*** Record excerpts ***
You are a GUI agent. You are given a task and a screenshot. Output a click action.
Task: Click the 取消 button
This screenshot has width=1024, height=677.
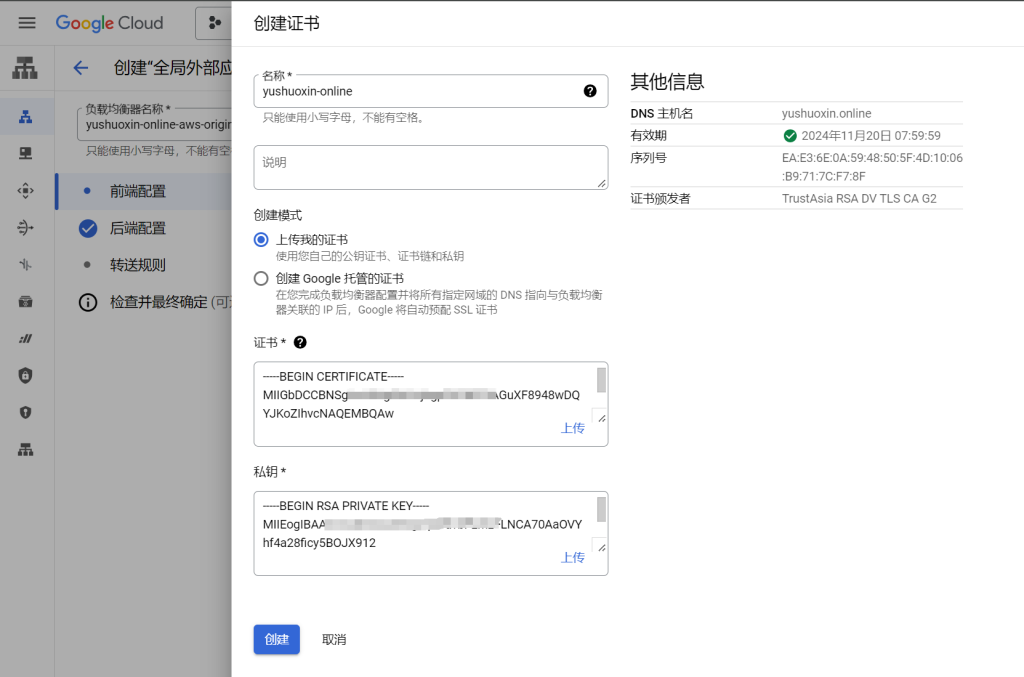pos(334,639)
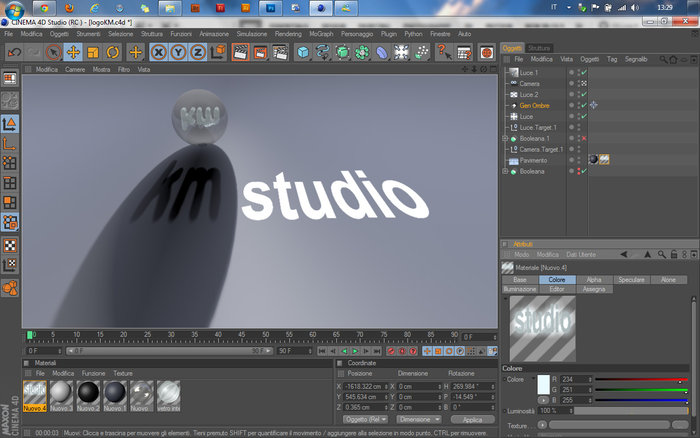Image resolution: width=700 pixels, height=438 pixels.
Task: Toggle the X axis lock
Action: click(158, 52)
***
*** Record excerpts ***
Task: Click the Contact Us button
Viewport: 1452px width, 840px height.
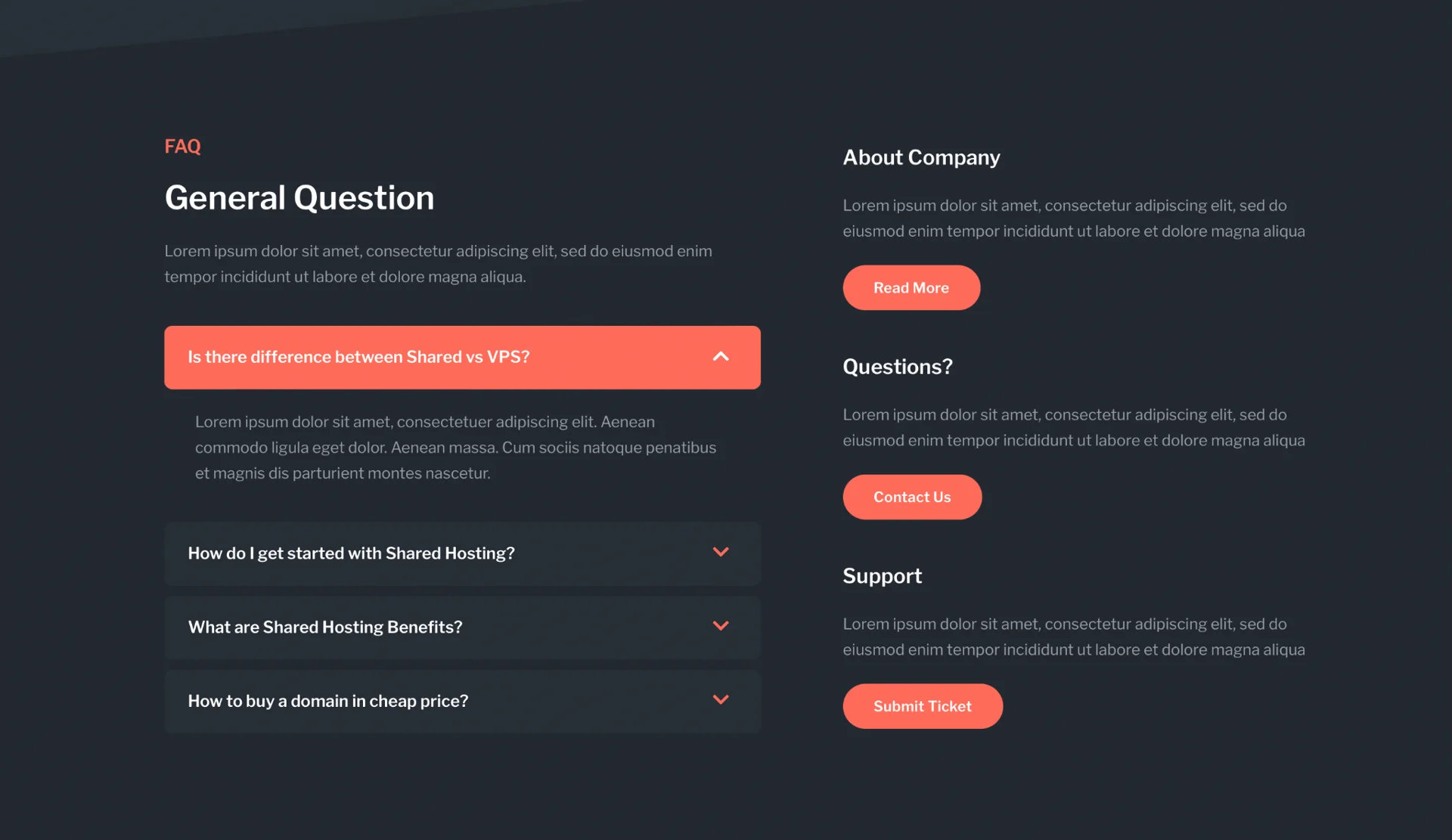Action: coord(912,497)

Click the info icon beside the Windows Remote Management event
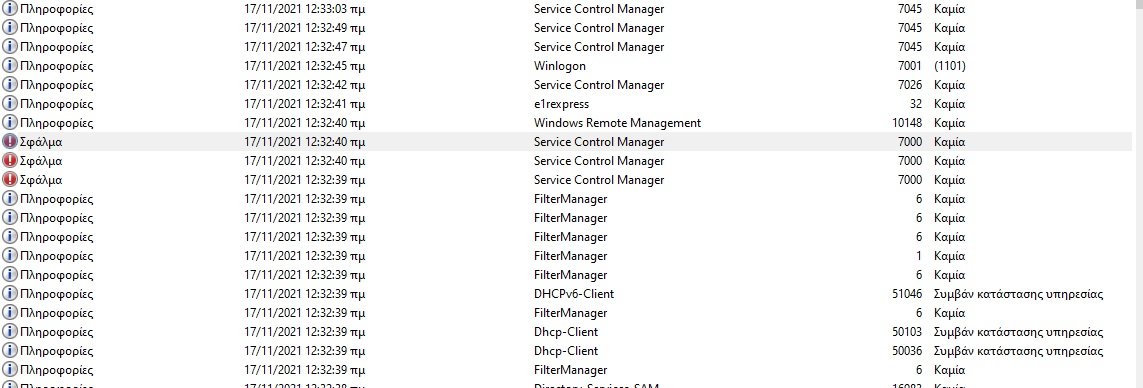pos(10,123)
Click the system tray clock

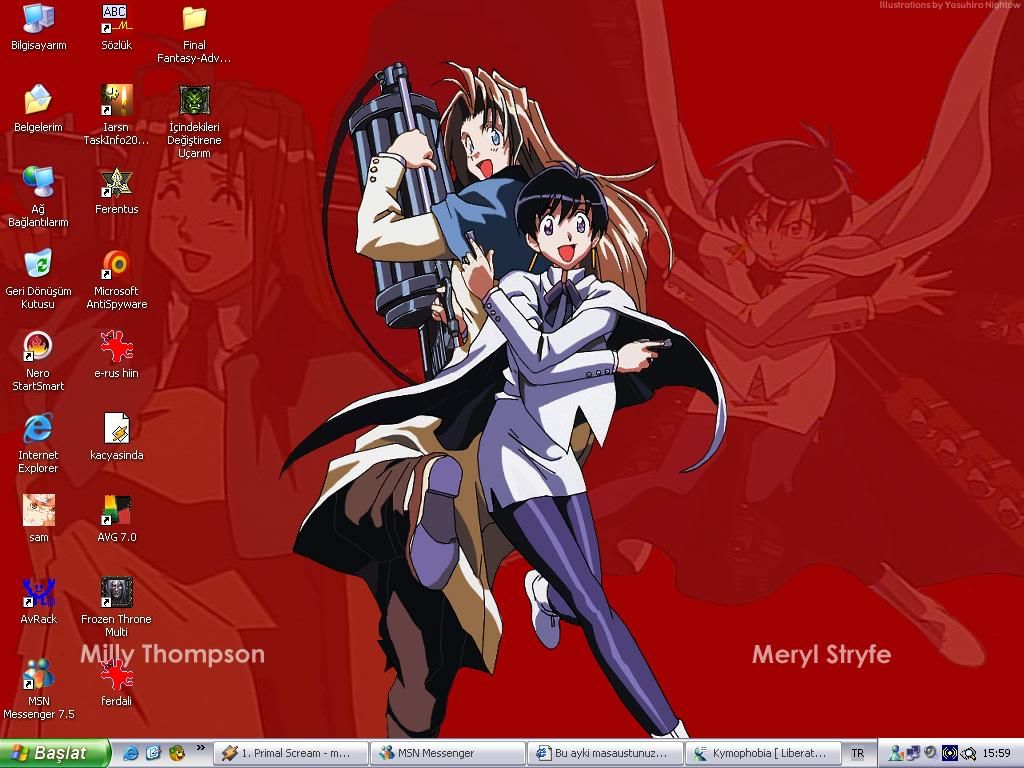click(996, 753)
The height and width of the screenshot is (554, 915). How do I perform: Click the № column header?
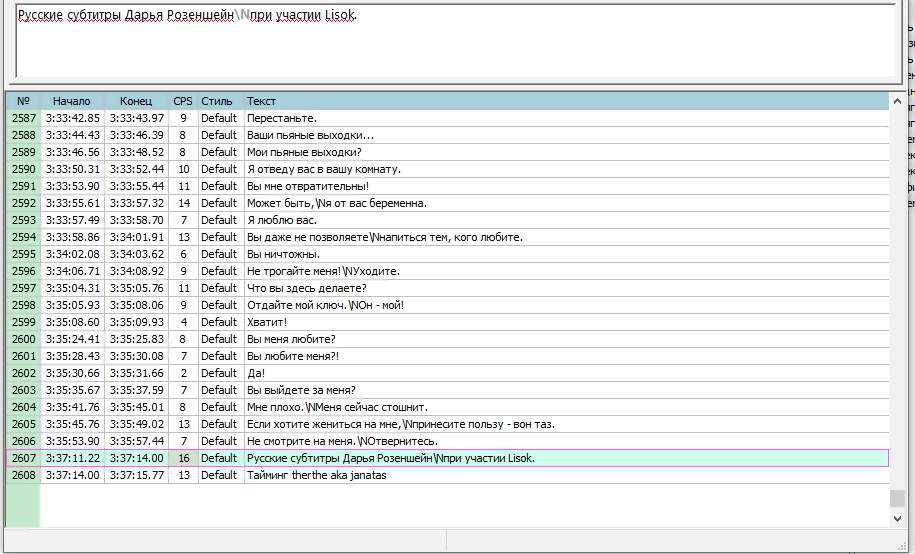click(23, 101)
***
*** Record excerpts ***
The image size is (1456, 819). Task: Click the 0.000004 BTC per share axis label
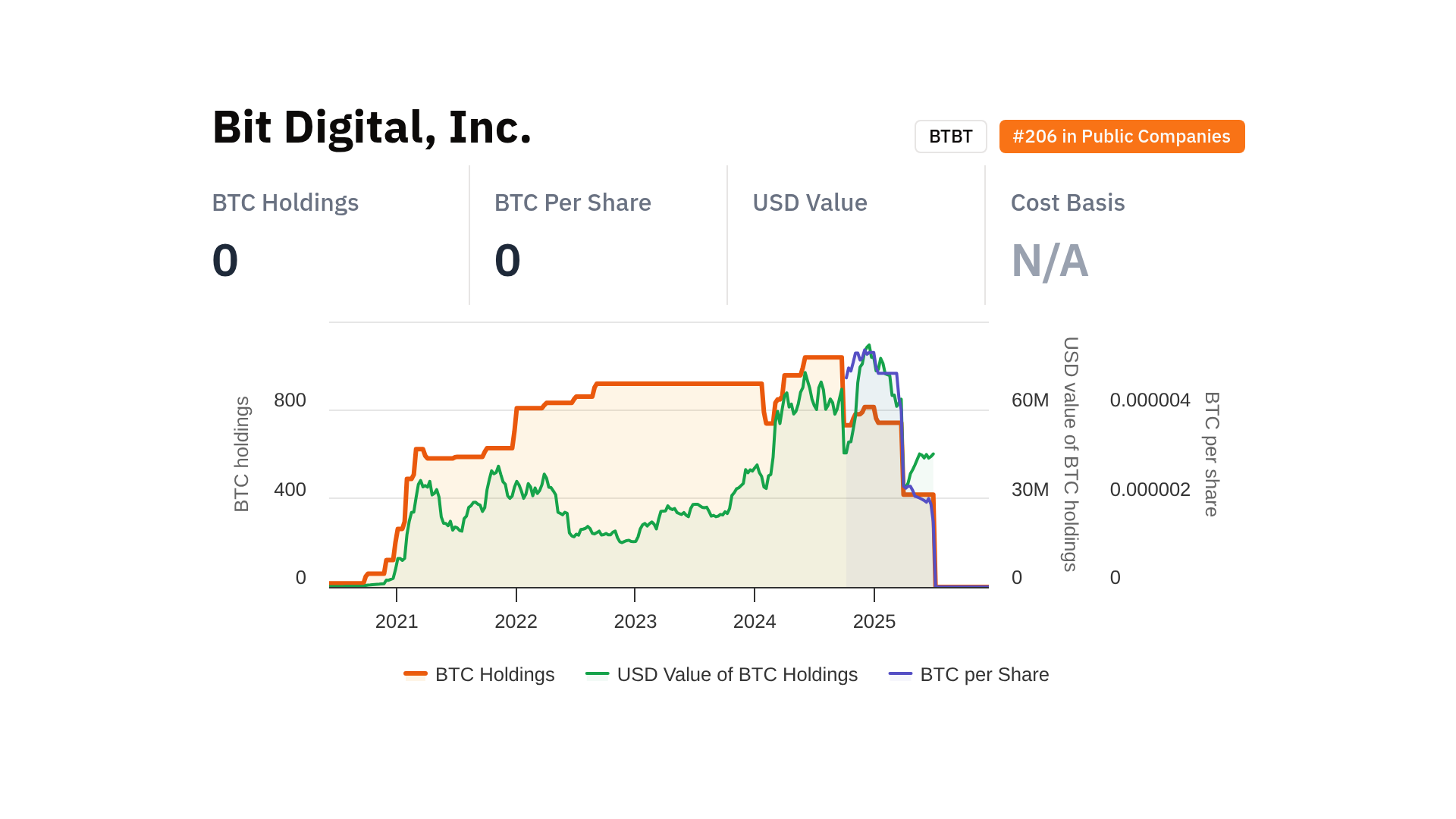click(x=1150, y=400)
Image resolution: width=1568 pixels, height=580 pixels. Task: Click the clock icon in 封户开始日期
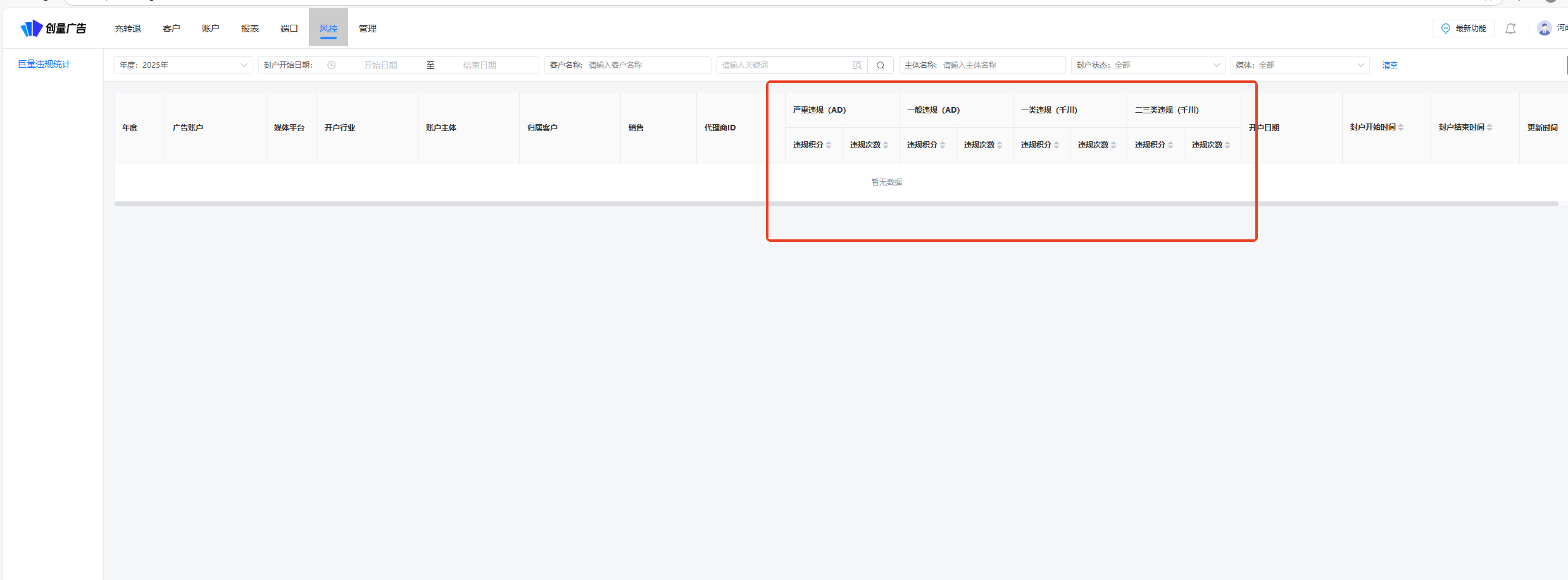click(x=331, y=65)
***
__Description of the task__.
In the records above, find each line holding "button" and copy it.

__Output for this exercise__.
Task: Click the 取消 button
Task: Click the Contact Us button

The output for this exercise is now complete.